What can you do to keep the Glycemic index of your meals low? Boil! Boiling only exposes food to low temperatures which is the key difference. Unfortunately, it’s often considered a boring way of preparing food. How can it compete with frying for example? Let’s take a closer look at boiling and a tasty recipe that will inspire you to use it more often.
Boiling is best for cooking carbs
Starchy foods like potatoes or rice are full of hard to digest carbohydrates. Heat helps break down the cellular structure of the plant which allows the body to extract nutrients easier. But more isn’t better in this case. For example, deep frying exposes food to so much heat and makes carbohydrates so available, that otherwise healthy potatoes become a sugar bomb with a Glycemic index comparable to pure glucose. Boiling gives you just enough heat to make foods easily digestible but not too much to ruin them.
Don’t throw away the water
Boiling allows you to make good use of older, tougher, and cheaper cuts of meat. It also retains maximum colour and a lot of nutrients when cooking green vegetables, provided the boiling time is short. One downside is that a significant portion of water-soluble vitamins is lost in the water. That’s why you should always try to use the remaining water when boiling vegetables or meat, it makes a nutritious soup!

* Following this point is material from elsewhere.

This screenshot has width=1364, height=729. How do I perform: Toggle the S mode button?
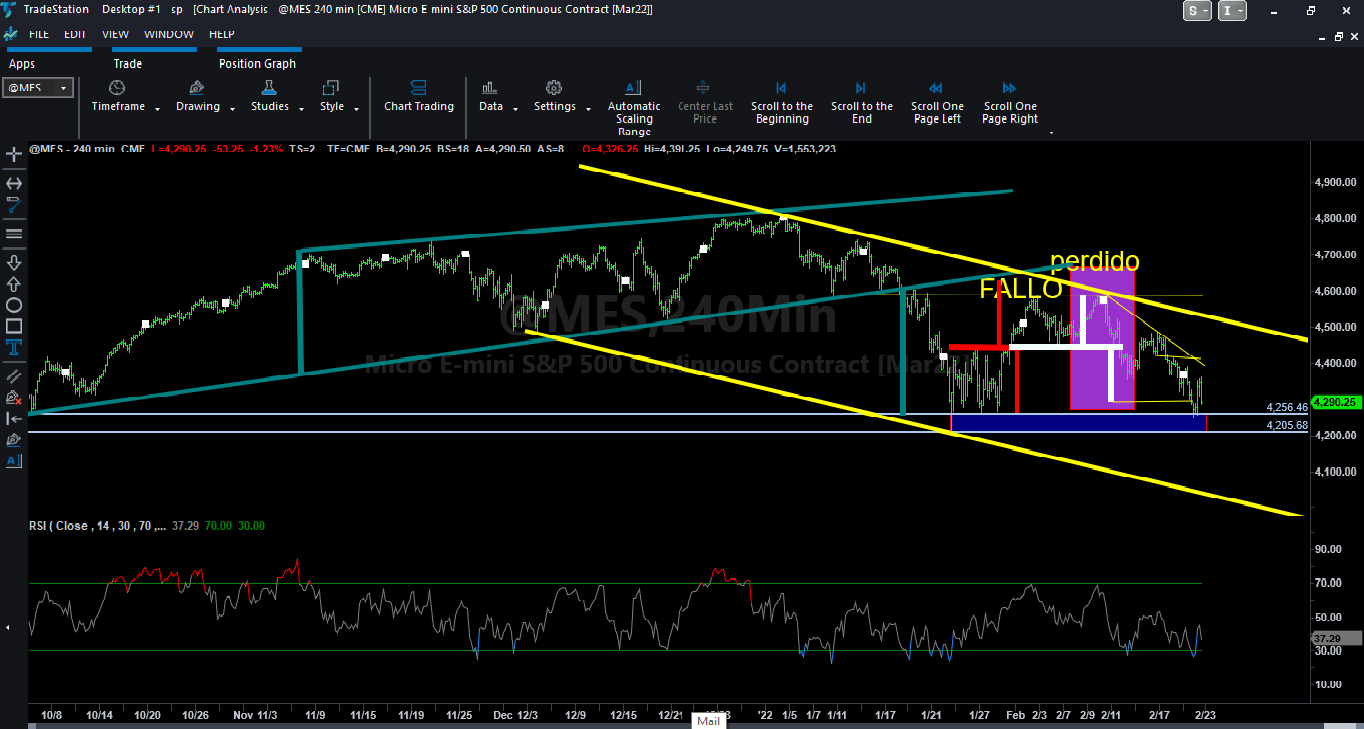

Recipe: Salmon with basil coconut rice
This recipe uses boiling to cook the coconut rice so you can expect the Glycemic index to stay low. It serves up to three people and it only takes about 20 minutes to make if you already have a boiled leftover rice. It’s a practical and easy way to enjoy some tasty protein and safely prepared carbs!
• 1 pound salmon filet
• 1 tablespoon curry powder
• 2 tablespoons olive oil
• sea salt
Basil Coconut Rice
• 3 cups cooked white rice
• 2/3 cup full-fat coconut milk
• 3 cloves garlic minced
• 3 green onions chopped
• ¼ cup fresh basil chopped
• 1 heaping handful baby spinach
• 2 tablespoons fresh lime juice to taste
• sea salt
1. Put the oven on the high broil setting and lightly oil the inside of a casserole dish.
2. Drizzle the salmon with oil and sprinkle generously with curry powder and salt. Place salmon on the top shelf of the oven and broil for 10 to 15 minutes, until crispy and cooked-through.
1. Add the coconut milk to a saucepan and heat to medium-high. Add the garlic and green onion and cook until fragrant, about 3 minutes.
2. Add the basil, spinach, and lime juice and continue cooking until spinach has wilted.
3. Add the cooked rice, stir everything together until well combined, and continue cooking until rice is heated through, about 5 minutes. Add sea salt to taste and hot sauce if desired.